MIDI Janitor : Holy To Dogs

There’s something eerie – almost ghost-like – to the music of MIDI Janitor, aka Jonathan Orr. It’s like music made of spare parts; ancient, broken down machines wheezing out bygone melodies to steam-powered beats. Sometimes the eerie gives way to the ethereal, as if Orr was soundtracking a digital sunset in some early 80s Capcom game. Sometimes things get more gnarly, all the while still sounding like some 8-bit journey played out on an old Tandy 1000 in some dimly-lit suburban family den in the late 80s.

The Vancouver-based Jonathan Orr has released a handful of MIDI Janitor albums. His last album – 2023s Bulk Order – dropped via Hotham Sound Recordings. Holy To Dogs, MIDI Janitor’s newest album also comes to us via the Pacific Northwest record label. Holy To Dogs takes a more dream-like approach with the music. Downtempo meets Hauntology is the name of the game, with nods to artists like Boards Of Canada, Pye Corner Audio, and Huerco S, Holy To Dogs is an eerie, pulsating, and engaging shot of dystopian electronic music with a melancholy heart at its core.

The project itself was first envisioned in Orr’s mind as music created on ancient, throw away machines by a janitor in their supply closet. I kind of love this idea, that of the weird high school janitor taking things deemed junk by others and creating these electronic tomes that are kinetic, thoughtful, and emanate with a sort of outsider loneliness. Synthetic beats swirl as ghostly melodies hover in a closet with the sting of chemicals and mop water in the air.

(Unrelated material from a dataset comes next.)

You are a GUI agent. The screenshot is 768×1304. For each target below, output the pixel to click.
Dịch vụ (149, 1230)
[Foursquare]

“Petroglyph Park” opens the album on rhythmic synth notes and a pixelated sunrise mood. We then work our way into the BoC-adjacent “Far Speak”, borrowing more from Scotland’s sons aged, sepia-toned mood than a musical carbon copy. Everything sounds as if its music from a waking dream. “Black Faun Fragment” hums in digitized excitement, while the frenetic “Roman Concrete” buzzes in electrostatic movement. It’s part desert road trip soundtrack and apocalypse party techno.

Holy To Dogs wavers between percussive, rusted-out end of world party and slow-burn discarded dreams hanging in the air like sweet ether fumes. From the 80s-centric sci fi sounds of “No Division Between Sayings” to the bass kick heartbeat of “Channel Ridge” to the ominous dissonance of title track “Holy To Dogs” the intent here is to take you somewhere. Anywhere but where you currently are. Closer “P. Oxy 655” wavers in a cloud of synth tones that bring both a melancholic peace and bittersweet nostalgia to the ears.

MIDI Janitor’s Holy To Dogs is the sound of technology wasting in the dustbin of memory. Broken machines composing one last great work before obsolescence. Jonathan Orr’s music is a nod to both the past and to the idea that making great art isn’t beholden to expensive toys. It’s all in the imagination of the creator, and Holy To Dogs is skies the limit for those discarded machines.

‘Holy To Dogs’ is out now via Hotham Sound Recordings.